------ PASSAGE FOR REVIEW ------

Understanding the distinction between an educational diagnosis and a medical diagnosis is really important for families who have children with autism. A medical diagnosis will allow a child to gain access to medical services such as ABA and will be paid for by Centennial Care or private insurance in the state of NM. In contrast, an educational diagnosis of autism will allow a child with a child to access special education services in his/her school setting.
There are two criteria that have to be met for a child with autism to receive an educational diagnosis of autism and receive special education services.
- He/she has to have a diagnosis of autism to qualify for the exceptionality of autism under IDEA.
- The IEP team has to agree that the child needs specialized instruction (special education services) to access her/his educational environment.
Often, how an educational diagnosis is determined in NM's schools is incorrect and is being used to deny children with autism special education services. In addition, parents are often confused when their children have a medical diagnosis of autism but then are told (by their schools) that their children do not have an educational diagnosis of autism and the difference between the two isn't explained.
The question parents often ask me is, "How can my child have autism everywhere else, but not in school?" This a really good question and the answer is, children do not have autism everywhere else, but not in school. It is just that to receive an educational diagnosis, the child has to have challenges in school that qualify her/him for special education services. A helpful visual can be found at https://www.webpsychology.com/difference-between-education-identification-and-medication-diagnosis-autism-spectrum-disorder. However, it should be noted, there are two places in the link provided that do not apply to NM.
- New Mexico Centennial Care and private insurance must cover evaluations for a medical diagnosis of autism
- IDEA mandates that private evaluations be accepted and considered in the IEP process.
A school evaluation for autism does not trump a medical diagnosis. Both evaluations must be considered by the IEP team (which must include the parents) to determine if the child falls under the exceptionality of autism according to IDEA. If the answer is yes, the child has the exceptionality of autism, then the team must decide if the autism exceptionality is affecting the child's ability to fully access her/his educational environment to the extent that specialized instruction is needed. If the answer is yes, the child required specialized instruction, then the child qualifies for special education services and, therefore, meets the school's definition of an educational diagnosis of autism.

------ DATA FOR REVIEW ------

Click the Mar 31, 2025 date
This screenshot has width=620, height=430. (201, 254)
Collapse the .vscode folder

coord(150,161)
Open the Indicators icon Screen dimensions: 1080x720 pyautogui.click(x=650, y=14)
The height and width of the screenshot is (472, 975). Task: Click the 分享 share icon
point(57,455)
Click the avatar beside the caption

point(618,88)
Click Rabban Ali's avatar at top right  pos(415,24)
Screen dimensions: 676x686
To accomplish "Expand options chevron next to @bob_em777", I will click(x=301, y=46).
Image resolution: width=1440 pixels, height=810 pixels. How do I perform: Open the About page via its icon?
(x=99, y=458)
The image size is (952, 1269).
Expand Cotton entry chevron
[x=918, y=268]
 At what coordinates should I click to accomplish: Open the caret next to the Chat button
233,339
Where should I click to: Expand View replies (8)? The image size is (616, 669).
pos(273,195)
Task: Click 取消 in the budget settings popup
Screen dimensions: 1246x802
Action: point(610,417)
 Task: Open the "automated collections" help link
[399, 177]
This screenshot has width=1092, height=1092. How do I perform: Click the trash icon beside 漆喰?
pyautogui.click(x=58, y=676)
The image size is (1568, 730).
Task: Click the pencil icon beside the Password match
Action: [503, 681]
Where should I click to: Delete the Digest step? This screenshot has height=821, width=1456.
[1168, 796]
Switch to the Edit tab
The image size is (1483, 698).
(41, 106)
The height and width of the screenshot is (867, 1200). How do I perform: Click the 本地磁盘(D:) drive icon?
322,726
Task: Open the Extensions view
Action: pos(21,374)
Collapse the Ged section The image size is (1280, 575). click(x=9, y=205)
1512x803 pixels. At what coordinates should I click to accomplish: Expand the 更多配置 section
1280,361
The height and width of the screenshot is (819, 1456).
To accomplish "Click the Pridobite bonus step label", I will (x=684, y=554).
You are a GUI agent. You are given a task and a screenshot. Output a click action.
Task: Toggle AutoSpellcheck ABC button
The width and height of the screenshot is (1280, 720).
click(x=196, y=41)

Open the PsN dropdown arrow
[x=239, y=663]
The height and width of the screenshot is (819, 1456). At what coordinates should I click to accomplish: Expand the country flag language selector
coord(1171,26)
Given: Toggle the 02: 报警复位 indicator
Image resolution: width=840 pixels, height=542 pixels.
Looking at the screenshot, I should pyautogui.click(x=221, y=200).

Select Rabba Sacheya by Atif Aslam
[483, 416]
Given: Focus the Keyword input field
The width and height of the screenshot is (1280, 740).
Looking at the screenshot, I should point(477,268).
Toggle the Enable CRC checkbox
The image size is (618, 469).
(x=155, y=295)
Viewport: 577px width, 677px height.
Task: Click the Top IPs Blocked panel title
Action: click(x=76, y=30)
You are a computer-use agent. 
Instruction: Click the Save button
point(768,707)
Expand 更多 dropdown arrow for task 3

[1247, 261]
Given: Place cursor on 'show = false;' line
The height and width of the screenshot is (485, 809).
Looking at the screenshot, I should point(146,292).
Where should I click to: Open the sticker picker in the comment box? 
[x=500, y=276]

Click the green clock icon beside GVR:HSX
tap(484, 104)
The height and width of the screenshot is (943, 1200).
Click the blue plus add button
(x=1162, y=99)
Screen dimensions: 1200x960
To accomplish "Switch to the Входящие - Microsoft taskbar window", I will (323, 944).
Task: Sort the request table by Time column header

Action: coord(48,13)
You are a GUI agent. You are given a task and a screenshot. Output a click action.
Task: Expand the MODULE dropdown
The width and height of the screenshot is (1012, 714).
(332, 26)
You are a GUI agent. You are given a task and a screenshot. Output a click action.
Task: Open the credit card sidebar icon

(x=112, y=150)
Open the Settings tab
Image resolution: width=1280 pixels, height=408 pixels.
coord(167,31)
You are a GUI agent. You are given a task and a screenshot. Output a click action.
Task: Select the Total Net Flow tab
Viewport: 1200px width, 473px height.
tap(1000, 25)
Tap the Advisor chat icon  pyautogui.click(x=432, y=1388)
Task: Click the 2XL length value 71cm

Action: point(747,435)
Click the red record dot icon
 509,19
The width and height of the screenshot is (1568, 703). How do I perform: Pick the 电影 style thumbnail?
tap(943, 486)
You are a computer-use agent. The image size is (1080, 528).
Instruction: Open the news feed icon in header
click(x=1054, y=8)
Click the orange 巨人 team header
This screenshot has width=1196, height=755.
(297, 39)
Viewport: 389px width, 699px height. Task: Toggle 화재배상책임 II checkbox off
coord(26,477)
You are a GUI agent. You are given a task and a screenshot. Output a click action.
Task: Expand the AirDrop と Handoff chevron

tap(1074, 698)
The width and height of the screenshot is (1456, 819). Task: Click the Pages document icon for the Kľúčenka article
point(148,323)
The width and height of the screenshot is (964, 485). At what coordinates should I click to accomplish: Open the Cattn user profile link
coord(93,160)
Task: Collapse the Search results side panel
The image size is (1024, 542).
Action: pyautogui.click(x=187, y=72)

------

PROBLEM 1:
Answer these questions from the text on educational and medical autism diagnoses:
(a) In NM, what pays for medical services such as ABA that a medical diagnosis gives access to?
(b) Whom must the IEP team include?
(c) What does IDEA mandate about private evaluations?
PROBLEM 2:
Echo the part of the text on educational and medical autism diagnoses that begins at the words "There are two criteria" and stops after "autism under IDEA.".

WORKED SOLUTION 1:
(a) Centennial Care or private insurance.
(b) The parents.
(c) That they be accepted and considered in the IEP process.

WORKED SOLUTION 2:
There are two criteria that have to be met for a child with autism to receive an educational diagnosis of autism and receive special education services.
- He/she has to have a diagnosis of autism to qualify for the exceptionality of autism under IDEA.